» **WORK ORDER**
The line that holds "Task: Click the Processing time column header" marks the start. Return it and each following line through the end of the data, unchanged.

(Collected data)
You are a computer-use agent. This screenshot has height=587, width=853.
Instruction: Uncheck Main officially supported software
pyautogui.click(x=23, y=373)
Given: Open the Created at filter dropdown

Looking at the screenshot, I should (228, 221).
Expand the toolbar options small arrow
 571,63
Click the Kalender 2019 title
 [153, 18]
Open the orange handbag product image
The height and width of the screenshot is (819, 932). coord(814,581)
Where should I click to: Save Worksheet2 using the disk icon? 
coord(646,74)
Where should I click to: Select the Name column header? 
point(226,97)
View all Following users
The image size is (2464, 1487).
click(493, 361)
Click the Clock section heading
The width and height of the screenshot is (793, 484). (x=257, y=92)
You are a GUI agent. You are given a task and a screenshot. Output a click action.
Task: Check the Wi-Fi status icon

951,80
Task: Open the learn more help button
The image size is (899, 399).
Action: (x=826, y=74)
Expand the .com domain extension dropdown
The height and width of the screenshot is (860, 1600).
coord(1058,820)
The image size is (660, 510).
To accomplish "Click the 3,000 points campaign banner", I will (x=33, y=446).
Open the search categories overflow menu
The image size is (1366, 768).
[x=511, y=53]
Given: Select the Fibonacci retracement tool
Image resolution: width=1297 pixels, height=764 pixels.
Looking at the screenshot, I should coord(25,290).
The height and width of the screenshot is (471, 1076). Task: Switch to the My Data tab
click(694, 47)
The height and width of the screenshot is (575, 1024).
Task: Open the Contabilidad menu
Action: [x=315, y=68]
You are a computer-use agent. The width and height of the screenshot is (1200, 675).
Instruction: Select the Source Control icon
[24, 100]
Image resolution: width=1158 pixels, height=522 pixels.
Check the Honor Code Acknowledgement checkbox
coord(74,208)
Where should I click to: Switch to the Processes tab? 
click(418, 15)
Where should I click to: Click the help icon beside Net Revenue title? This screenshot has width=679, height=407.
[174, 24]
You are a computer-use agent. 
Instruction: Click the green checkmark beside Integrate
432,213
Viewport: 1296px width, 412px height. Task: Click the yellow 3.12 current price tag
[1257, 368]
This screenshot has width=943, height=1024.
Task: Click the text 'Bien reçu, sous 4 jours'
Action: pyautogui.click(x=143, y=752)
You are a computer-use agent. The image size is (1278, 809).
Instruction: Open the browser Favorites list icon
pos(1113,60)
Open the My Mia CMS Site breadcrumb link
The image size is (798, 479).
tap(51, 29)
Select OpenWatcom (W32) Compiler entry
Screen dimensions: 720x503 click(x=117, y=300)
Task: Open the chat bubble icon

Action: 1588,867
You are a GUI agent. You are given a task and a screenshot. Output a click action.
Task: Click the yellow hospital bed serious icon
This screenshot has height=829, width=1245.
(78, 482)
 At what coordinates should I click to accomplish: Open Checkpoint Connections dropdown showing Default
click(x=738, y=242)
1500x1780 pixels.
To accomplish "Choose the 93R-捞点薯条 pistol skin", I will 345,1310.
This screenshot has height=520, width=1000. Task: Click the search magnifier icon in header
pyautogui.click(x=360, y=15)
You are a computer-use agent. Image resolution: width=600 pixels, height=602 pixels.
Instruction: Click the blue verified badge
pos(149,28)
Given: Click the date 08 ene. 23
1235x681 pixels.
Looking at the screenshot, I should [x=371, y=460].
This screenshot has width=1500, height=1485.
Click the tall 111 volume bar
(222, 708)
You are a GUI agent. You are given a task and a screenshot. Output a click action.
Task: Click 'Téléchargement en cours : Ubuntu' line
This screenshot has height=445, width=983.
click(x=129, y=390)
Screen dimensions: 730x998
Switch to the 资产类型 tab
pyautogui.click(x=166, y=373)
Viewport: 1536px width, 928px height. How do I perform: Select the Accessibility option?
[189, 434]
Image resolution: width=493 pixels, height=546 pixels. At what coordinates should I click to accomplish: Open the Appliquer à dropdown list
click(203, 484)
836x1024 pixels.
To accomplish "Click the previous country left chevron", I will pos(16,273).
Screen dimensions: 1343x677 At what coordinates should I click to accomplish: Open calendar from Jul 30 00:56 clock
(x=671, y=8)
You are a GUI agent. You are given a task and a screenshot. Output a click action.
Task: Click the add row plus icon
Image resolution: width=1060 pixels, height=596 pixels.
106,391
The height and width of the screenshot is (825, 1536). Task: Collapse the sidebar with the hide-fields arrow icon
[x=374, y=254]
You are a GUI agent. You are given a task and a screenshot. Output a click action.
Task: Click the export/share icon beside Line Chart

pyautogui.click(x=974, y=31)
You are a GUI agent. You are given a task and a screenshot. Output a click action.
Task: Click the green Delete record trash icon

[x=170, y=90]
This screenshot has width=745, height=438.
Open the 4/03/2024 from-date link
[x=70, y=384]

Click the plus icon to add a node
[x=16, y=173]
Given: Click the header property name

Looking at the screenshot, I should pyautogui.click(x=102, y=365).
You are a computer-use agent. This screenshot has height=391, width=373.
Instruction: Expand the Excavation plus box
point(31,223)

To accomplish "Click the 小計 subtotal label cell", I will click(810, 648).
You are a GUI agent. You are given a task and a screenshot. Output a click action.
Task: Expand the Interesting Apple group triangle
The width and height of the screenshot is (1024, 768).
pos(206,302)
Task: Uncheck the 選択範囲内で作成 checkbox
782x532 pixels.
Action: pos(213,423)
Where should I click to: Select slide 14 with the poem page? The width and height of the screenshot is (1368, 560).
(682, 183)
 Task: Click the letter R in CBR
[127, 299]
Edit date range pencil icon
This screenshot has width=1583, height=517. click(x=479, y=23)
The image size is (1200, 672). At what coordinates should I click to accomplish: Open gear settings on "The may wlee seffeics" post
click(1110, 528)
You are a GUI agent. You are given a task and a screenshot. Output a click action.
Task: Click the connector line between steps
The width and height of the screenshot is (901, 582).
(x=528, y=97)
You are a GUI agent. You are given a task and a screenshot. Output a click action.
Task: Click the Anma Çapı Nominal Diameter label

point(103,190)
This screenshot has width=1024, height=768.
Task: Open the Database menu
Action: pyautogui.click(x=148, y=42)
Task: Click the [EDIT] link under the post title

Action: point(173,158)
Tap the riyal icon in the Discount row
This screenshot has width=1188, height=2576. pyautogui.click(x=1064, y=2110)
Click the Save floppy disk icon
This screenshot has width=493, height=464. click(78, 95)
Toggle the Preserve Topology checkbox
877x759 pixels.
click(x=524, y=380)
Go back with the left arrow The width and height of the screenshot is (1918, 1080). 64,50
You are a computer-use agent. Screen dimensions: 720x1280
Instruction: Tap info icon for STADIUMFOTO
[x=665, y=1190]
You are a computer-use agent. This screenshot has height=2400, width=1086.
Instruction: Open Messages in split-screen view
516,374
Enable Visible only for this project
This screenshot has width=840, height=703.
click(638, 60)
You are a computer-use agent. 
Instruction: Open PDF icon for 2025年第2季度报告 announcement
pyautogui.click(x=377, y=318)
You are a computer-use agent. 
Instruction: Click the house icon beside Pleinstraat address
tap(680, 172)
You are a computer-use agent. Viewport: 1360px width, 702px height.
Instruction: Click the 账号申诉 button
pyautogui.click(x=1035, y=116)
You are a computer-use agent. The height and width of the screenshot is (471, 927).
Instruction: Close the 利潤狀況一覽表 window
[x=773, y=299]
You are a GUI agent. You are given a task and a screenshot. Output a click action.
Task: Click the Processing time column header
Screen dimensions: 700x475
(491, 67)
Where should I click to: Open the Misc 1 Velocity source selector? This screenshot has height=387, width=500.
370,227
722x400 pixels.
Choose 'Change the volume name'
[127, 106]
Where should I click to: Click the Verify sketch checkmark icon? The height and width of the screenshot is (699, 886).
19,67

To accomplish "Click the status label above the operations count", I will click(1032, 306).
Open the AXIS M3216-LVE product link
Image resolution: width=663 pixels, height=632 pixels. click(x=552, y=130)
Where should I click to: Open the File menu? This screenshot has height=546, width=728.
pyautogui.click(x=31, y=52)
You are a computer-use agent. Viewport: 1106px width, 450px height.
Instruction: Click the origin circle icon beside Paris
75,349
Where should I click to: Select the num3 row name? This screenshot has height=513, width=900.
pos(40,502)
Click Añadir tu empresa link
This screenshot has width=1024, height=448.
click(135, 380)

» **TASK RESPONSE**
Task: Click the Processing time column header
Screen dimensions: 700x475
(491, 67)
Where should I click to: Open the Misc 1 Velocity source selector? This screenshot has height=387, width=500.
370,227
722x400 pixels.
Choose 'Change the volume name'
[127, 106]
Where should I click to: Click the Verify sketch checkmark icon? The height and width of the screenshot is (699, 886).
19,67

To accomplish "Click the status label above the operations count", I will click(1032, 306).
Open the AXIS M3216-LVE product link
Image resolution: width=663 pixels, height=632 pixels. click(x=552, y=130)
Where should I click to: Open the File menu? This screenshot has height=546, width=728.
pyautogui.click(x=31, y=52)
You are a computer-use agent. Viewport: 1106px width, 450px height.
Instruction: Click the origin circle icon beside Paris
75,349
Where should I click to: Select the num3 row name? This screenshot has height=513, width=900.
pos(40,502)
Click Añadir tu empresa link
This screenshot has width=1024, height=448.
click(135, 380)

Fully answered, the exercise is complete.